**What the task requires**
Please convert the lines below, starting at the line containing "Given: Click Sally R's S avatar" and ending at the line containing "Looking at the", into a Markdown table with the columns Number and Content, leaving out blank lines and pictures.

**Record list**
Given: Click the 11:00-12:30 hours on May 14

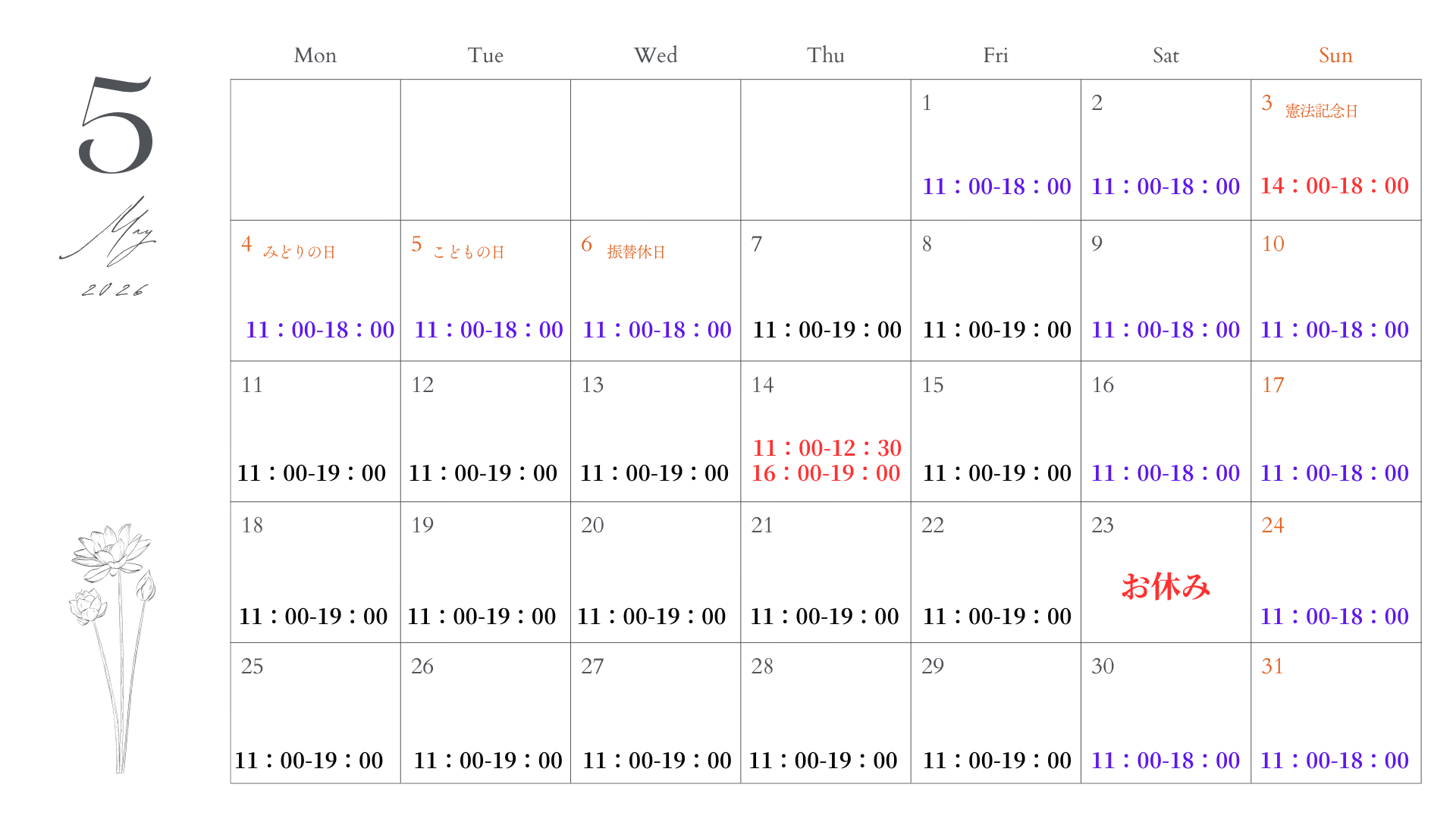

==

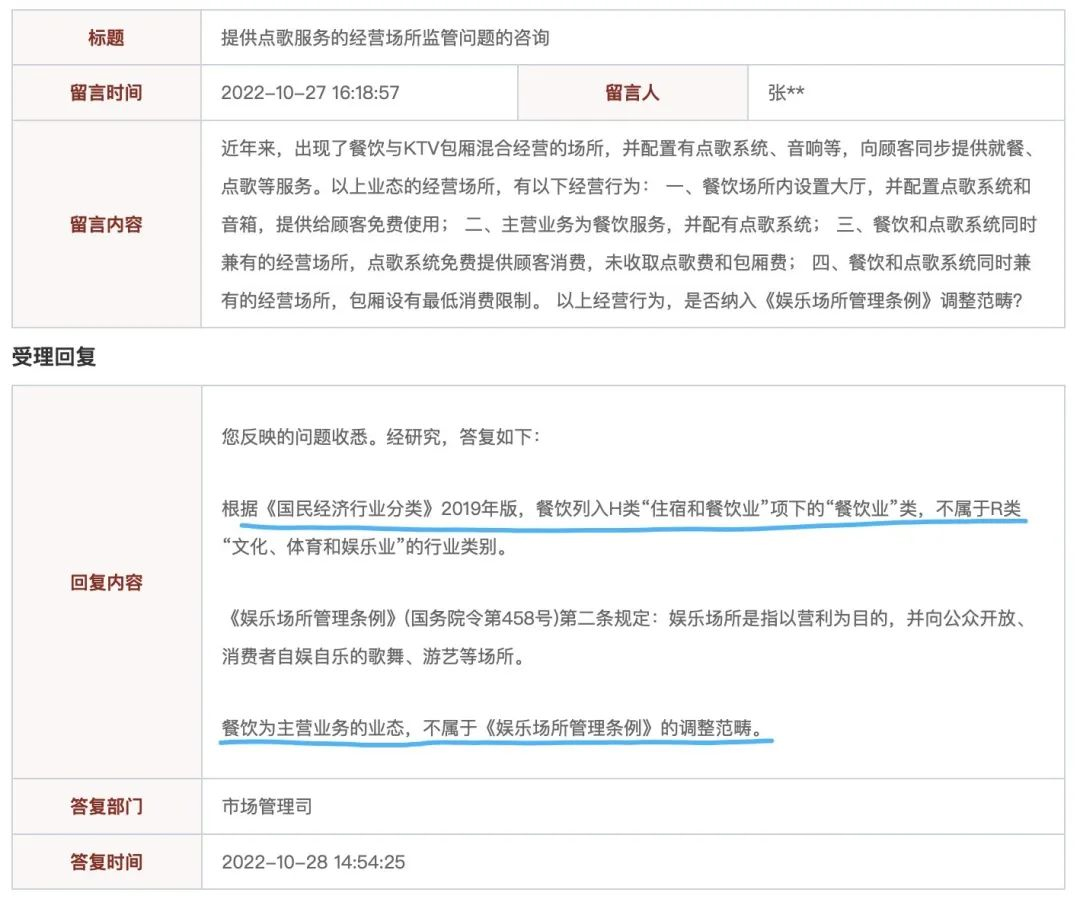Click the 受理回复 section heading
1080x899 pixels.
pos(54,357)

==

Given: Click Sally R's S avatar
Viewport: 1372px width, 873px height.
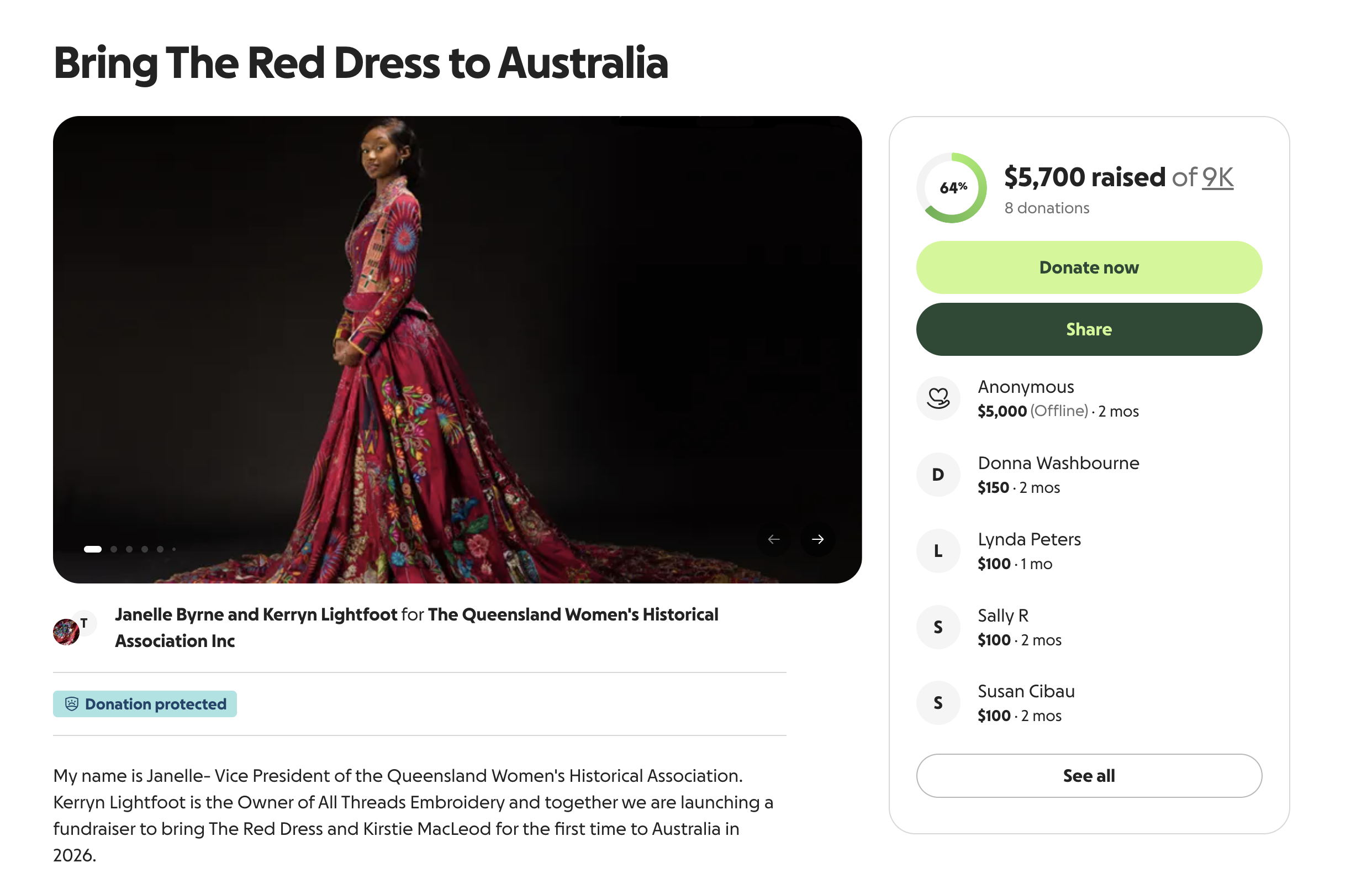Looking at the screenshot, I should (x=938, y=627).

**Solution**
| Number | Content |
|---|---|
| 1 | Given: Click Sally R's S avatar |
| 2 | Viewport: 1372px width, 873px height. |
| 3 | Looking at the screenshot, I should (x=938, y=627). |